==== Data provided ====

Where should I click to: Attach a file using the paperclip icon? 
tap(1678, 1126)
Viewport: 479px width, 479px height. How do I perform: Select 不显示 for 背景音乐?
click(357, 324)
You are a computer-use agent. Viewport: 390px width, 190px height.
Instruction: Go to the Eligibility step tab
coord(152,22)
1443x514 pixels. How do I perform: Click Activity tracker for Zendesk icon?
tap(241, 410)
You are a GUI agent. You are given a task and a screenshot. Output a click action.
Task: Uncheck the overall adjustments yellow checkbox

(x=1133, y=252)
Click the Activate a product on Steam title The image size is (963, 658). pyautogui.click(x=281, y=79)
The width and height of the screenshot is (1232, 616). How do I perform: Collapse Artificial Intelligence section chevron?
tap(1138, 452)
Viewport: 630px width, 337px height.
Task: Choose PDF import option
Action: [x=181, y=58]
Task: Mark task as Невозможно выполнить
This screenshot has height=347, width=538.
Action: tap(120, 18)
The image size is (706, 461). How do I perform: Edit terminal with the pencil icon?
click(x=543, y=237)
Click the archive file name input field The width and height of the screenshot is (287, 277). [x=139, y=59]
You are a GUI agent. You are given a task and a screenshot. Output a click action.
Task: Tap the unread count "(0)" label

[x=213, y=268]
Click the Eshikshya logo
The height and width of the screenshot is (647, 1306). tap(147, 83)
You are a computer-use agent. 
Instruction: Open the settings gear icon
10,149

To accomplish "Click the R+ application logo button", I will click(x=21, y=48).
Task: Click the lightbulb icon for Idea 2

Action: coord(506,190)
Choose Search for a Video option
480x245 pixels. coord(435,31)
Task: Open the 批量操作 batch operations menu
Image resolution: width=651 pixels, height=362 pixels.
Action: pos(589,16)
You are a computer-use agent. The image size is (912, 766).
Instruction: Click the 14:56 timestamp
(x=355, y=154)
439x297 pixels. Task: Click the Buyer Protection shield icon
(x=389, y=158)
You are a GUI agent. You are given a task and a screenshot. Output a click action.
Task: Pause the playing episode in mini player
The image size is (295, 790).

====

Task: Please reproduce only the entries in the stretch from the line containing "Choose Search for a Video option" through the line containing "(x=389, y=158)", renaming "timestamp" as "time label" and keeping everything else unchanged.

Exercise result:
Choose Search for a Video option
480x245 pixels. coord(435,31)
Task: Open the 批量操作 batch operations menu
Image resolution: width=651 pixels, height=362 pixels.
Action: pos(589,16)
You are a computer-use agent. The image size is (912, 766).
Instruction: Click the 14:56 time label
(x=355, y=154)
439x297 pixels. Task: Click the Buyer Protection shield icon
(x=389, y=158)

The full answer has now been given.